Compared with the IA UK Equity Income sector, it delivered a negative return of -6.4% versus the sector’s -0.5% over one-year. On a three and five-year view, the Trojan Income fund has just about beat the sector average, returning 12.9% and 42.7% respectively.

It is the eighth-worst performer in the IA UK Equity Income sector on a 12-month view, or seventh if you discount Neil Woodford’s flagship equity income fund, the worst performer last year, which was recently booted from the sector.

The fund was axed from all five of LGT Vestra’s core MPS strategies, with the wealth manager noting it “suffered stock specific issues”. However, it sold out of the fund before Provident issued its first profit warning in June 2017.

Brooke’s £3bn Trojan Income fund, which he manages alongside Hugo Ure, was one of many casualties of the doorstep lender’s turbulent year.

Big name managers like Woodford and Sue Round were among those scorned by Provident as the firm suffered a string of profit warnings, a suspended dividend and senior management displacements. Woodford stood by Provident, while Round blamed the high interest rate operator for landing her fund in the bottom quartile of the IA UK All Companies sector.

While Woodford and Round have continued to hold onto their Provident Financial shares, with Woodford upping his stake an additional 1.32% to 25.66% in the last month, Brooke and Ure believed after the “devastating” double whammy of its second profit warning in August and Financial Conduct Authority probe into subsidiary Vanquis Bank “it was never going to get back to the levels it had previously been”.

The duo “didn’t panic at the bottom”, when Provident’s shares were trading around £5, their lowest level since 1996, but waited until they had recovered to the £9 or £10 mark before they started gradually selling out.

“The impact on profitability meant there was no way the share price was going to recover,” he explained.

By the new year, they had sold out of the stock completely, a bittersweet moment for Brooke who noted the subprime lender had done “very well for the fund” since they added it to the portfolio in 2009.

“When the management team explained to us what they were going to do with the restructuring of the home collected credit business, we gave them the benefit of the doubt,” he said. “Clearly, they massively underestimated the disruption it was going to cause to their business, and we all know what happened then.

“The thing that came out of nowhere was the FCA investigation into the Vanquis product, which was not public knowledge and had never been mentioned,” he continued. “The combination of those two things was pretty devastating.”

Sadder but wiser

The disappointing development with Provident Financial has prompted Brooke and Ure to “look even harder at the rest of the portfolio”.

Specifically, over the last six months they’ve been trimming their exposure to companies which they like but could have potential liquidity issues. The list includes big names like retailer WH Smith, investment manager Rathbones and FTSE 250 insurer Jardine Lloyd Thompson.

“These are all good companies,” Brooke qualified, “but sometimes you have to take things out when things are going well, not because we expect them to disappoint, but that’s just the way you have to think in the market these days.”
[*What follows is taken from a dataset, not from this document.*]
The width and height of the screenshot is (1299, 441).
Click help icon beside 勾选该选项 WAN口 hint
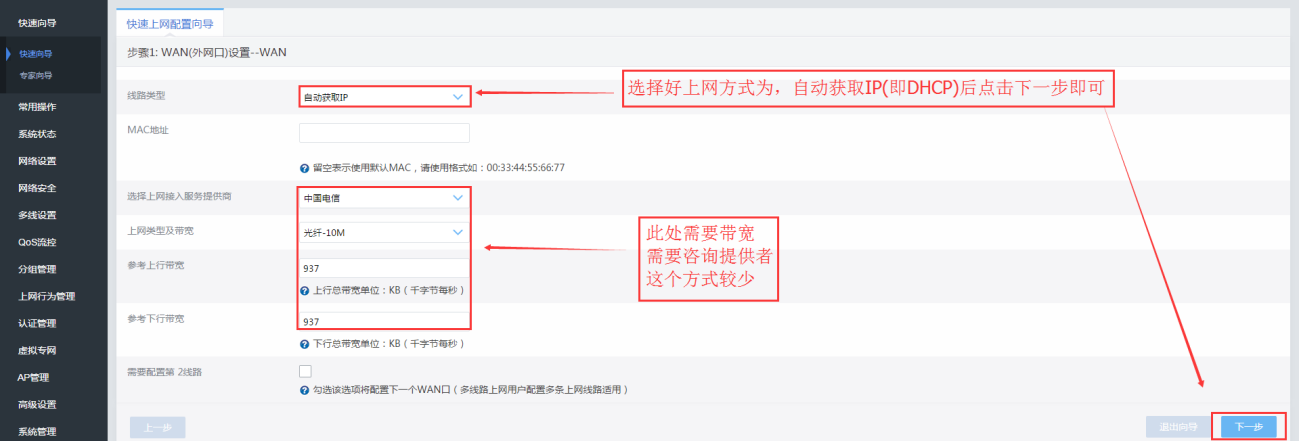pos(304,390)
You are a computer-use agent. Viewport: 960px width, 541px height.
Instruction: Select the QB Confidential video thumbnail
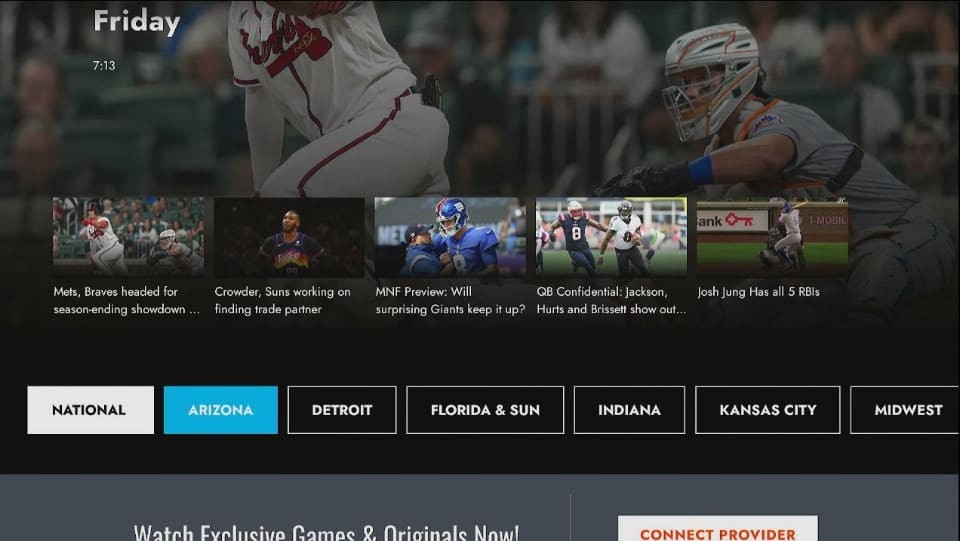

Ure added: “If you look at the way the markets reacted to stocks like Dignity, Capita, Conviviality, there’s been a string of very sharp pull backs over the last six months. Some of these have come completely out of the blue. Although we try to protect against that, we realise it’s not always possible.”

That’s why the pair have been mindful of the less liquid stocks they own, in case they should run into trouble.

“These stocks tend to be those that are not permanently liquid like the Unilever’s and Nestle’s of this world and when they run into trouble, liquidity dries up very quickly and that’s why you get these very substantial share prices corrections,” Ure explained.

“It’s just about being prudent and cautious ahead of time,” he said.